In het kader van het LAN is per provincie in de afgelopen maanden een governancestructuur opgezet t.b.v. versterking regie op sneller bouwen, het beter regionaal programmeren van energie-infrastructuur en oplossingen voor het slimmer gebruiken van het net. Dit gebeurt bijvoorbeeld in een «energy board». Elke provincie heeft op dit moment een structuur ingericht, komende maanden zal deze nader uitgewerkt en uitgebreid worden. EZK heeft 84 miljoen euro beschikbaar gesteld voor versterking van de capaciteit bij provincies en mogelijk ook regiogemeenten om het voorbereidingstraject van netverzwaringen en uitbreidingen te versnellen (Kamerstuk 32 813, nr. 1230).

b) Versnelling van vergunningverleningen

In het kader van het LAN werken de gezamenlijke overheden en netbeheerders aan verdere versnelling van vergunningverlening via het instellen van zogenoemde inpassingsteams per provincie. In deze inpassingsteams kunnen netbeheerders en overheden processen versnellen door in bouwteamverband samen te werken aan projecten en stappen parallel in plaats van serieel te zetten. Ook maken de gezamenlijke overheden en netbeheerders werken afspraken over wie bevoegd gezag is en onderlinge werkafspraken over versnelling. Ook wordt gewerkt aan maatwerkopties om binnen stedelijke gebieden sneller elektriciteitsinfrastructuur in te kunnen passen in de leefomgeving. De eerste resultaten worden verwacht in het najaar. Tot slot wordt verkend of afspraken rondom grondprijzen tussen netbeheerders onderling of met publieke partijen kunnen helpen bij het versnellen van infrastructuurprojectrealisatie.

c) Vereenvoudigen zoektocht naar geschikte locaties voor netuitbreidingen

EZK heeft een handreiking voor gemeenten gemaakt voor het vereenvoudigen van de zoektocht naar geschikte locaties voor netuitbreidingen en het beschikbaar krijgen van grond, in samenspraak met het Nationaal Programma Regionale Energie Strategieën (NP RES).
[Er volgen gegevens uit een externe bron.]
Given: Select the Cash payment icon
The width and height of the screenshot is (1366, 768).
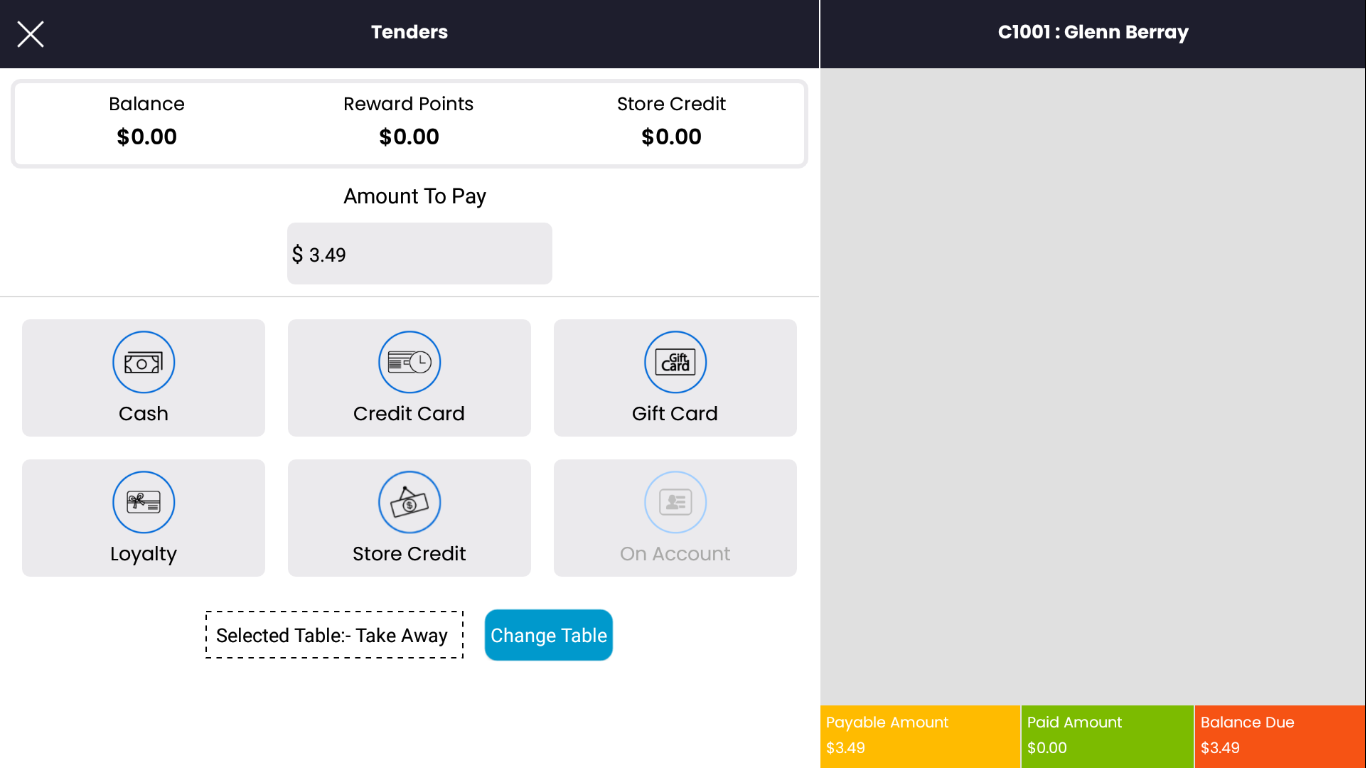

Geemten worden ondersteunt via de expertpool van het NP RES.

4. Vergroten transparantie t.a.v. netuitbreidingen en verzwaringen

a. Verbeteren van investeringsplannen van netbeheerders

EZK ACM, netbeheerders en brancheorganisaties brengen in kaart de gewenste verbeteringen in de informatievoorziening t.a.v. onder andere de beschikbare transportcapaciteit, zogenaamde belastingsprofielen op stationsniveau en de planning van netuitbreidingen en eventuele knelpunten daarbij. EZK is nu met de netbeheerders in gesprek hoe daar verdere invulling aan te geven. Een aantal verbeteringen is al doorgevoerd waaronder een intensievere betrokkenheid van brancheorganisaties bij de vertaalslag van scenario’s naar investeringsplannen t.b.v. investeringsplannen van 2024.

b. Inzichtelijker maken van het «maakbaarheidsgat»

Zoals eerder in de Kamerbrief vermeld werken we gezamenlijk aan het inzichtelijker maken aan de discrepantie tussen de benodigde infrastructuur en hetgeen netbeheerders hebben aangegeven daadwerkelijk te kunnen realiseren in hun investeringsplannen. Een nadere uitwerking is november 2023 gereed.

c. Meer inzicht voor netgebruikers in het net

Zoals eerder in de Kamerbrief vermeld werken de netbeheerders aan inzicht geven in de huidige situatie op het net. De eerste resultaten worden eind 2023 verwacht.

5. Prioriteren in tijden van schaarste

a) Prioriteren in netuitbreidingen

Via het prioriteringskader voor de uitbreidingsinvesteringen van netbeheerders, waarover ik uw Kamer op 17 maart jl. heb geïnformeerd (Kamerstukken 29 826, 31 239 en 30 196, nr. 174), stuurt het kabinet op het realiseren van netuitbreiding met een zo groot mogelijke maatschappelijke impact. Met het prioritingskader kunnen netbeheerders extra gewicht geven aan MIEK projecten, zowel voor het nationale uit het provinciale MIEK.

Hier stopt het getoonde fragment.